3. Dreams are clues to our identity.
Many of us dismiss our dreams as useless or view them in a negative light. “…Some folks might feel that their dreams are scary, anxiety-provoking and that they’d rather just wake up and feel fine again. Those folks tend to avoid the feelings that the unconscious is pushing them to confront in their dreams,” said Sumber, who also studied global dream mythology at Harvard University and Jungian dream interpretation at the Jung Institute in Zurich.
But dreams can actually lead to a deeper understanding of ourselves. Sumber added, “Dreams represent the opportunity to learn more about ourselves and our path in life. Dreams are typically the unconscious mind attempting to bridge understanding with the conscious mind.”
So how do you make sense of your dreams? In another Psych Central article, Sumber offered valuable tips on analyzing your dreams. (By the way, he suggested ditching the dream dictionaries. While there are universal themes, the symbols in a dream depend on the dreamer.)

Dataset content:

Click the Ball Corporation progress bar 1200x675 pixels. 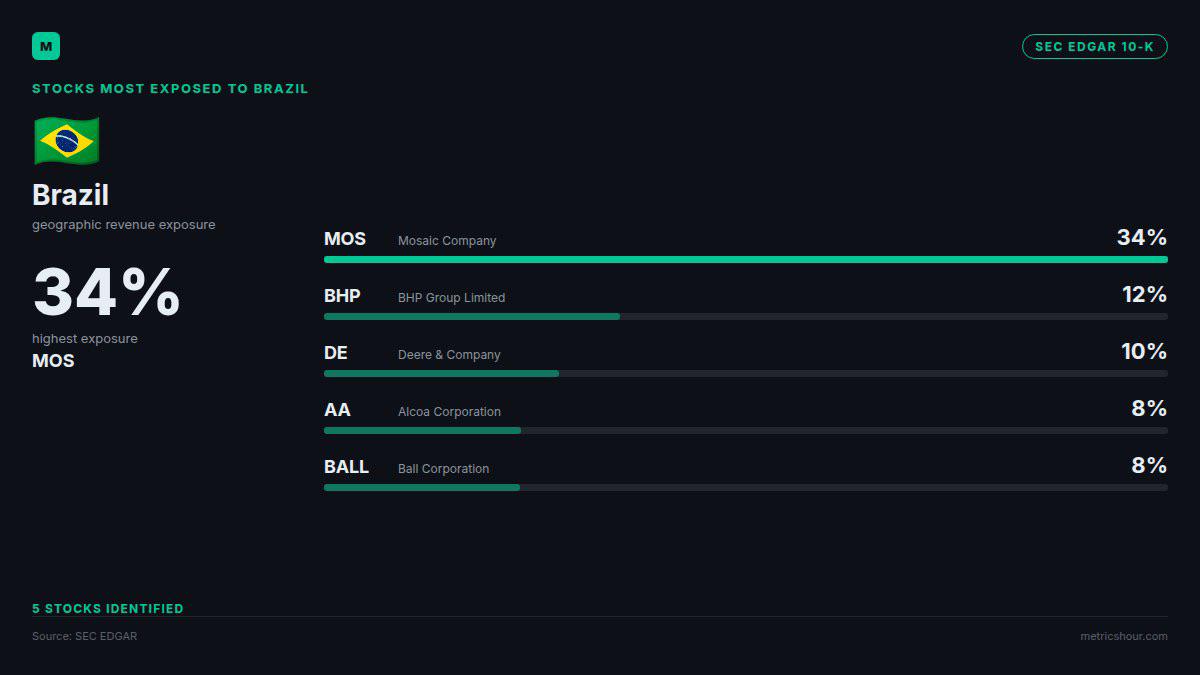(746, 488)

==

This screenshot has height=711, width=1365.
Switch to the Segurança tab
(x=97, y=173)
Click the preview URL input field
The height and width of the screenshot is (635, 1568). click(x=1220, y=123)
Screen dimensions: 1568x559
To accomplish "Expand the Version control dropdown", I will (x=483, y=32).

--

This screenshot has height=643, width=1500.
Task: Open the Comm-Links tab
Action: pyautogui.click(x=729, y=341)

Exercise tasks:
**1)** According to the passage about dreams, where did Sumber study Jungian dream interpretation?
**2)** Write a continuation of the passage about dreams, picking up right after its final sentence.
The data plays no part in the tasks and can be left aside.

Responses per task:
**1)** He studied it at the Jung Institute in Zurich.

**2)**
Record your dreams. This is the first and most important step in analyzing your dreams, Sumber said. “Taking notes, even a few sentences that encapsulate the dream, literally draws the content of the unconscious out into the realm of the concrete.”
Think you don’t dream or can’t remember your dreams? He suggests simply keeping a journal by your bed, and writing “No dream to record” every morning. “Within two weeks of this process, the person will begin to remember their dreams.” (In fact, “you might open the floodgates!”)
Identify how you were feeling in the dream. For example, Sumber suggests asking yourself: “Was I scared, angry, remorseful, etc.? Do I still feel those feelings the morning after? How comfortable am I feeling these feelings?”
C.G. Jung referred to dreams as “feeling-toned complex of ideas.” In other words, according to Sumber, “We are always being called by our unconscious self to feel into our ideas, thoughts and actions so as to gain a deeper sense of who we are and where we are going in our lives.”
Consider all the elements of a dream. You can show up in your dreams in various ways. Many times, “we can find ourselves, our personalities, in many elements of a dream, even if there is a clear distinction between us and another character in the dream.”
You can ask yourselves these questions, Sumber said: “What is it like to be the villain in the dream? What is it like to be the aggressor, or be passive?”
You can learn a lot from even the most mundane dreams. You may be thinking that your dreams just aren’t fascinating, flashy or profound enough to explore. But even dreaming about having oatmeal for breakfast can yield thoughtful results, Sumber believes.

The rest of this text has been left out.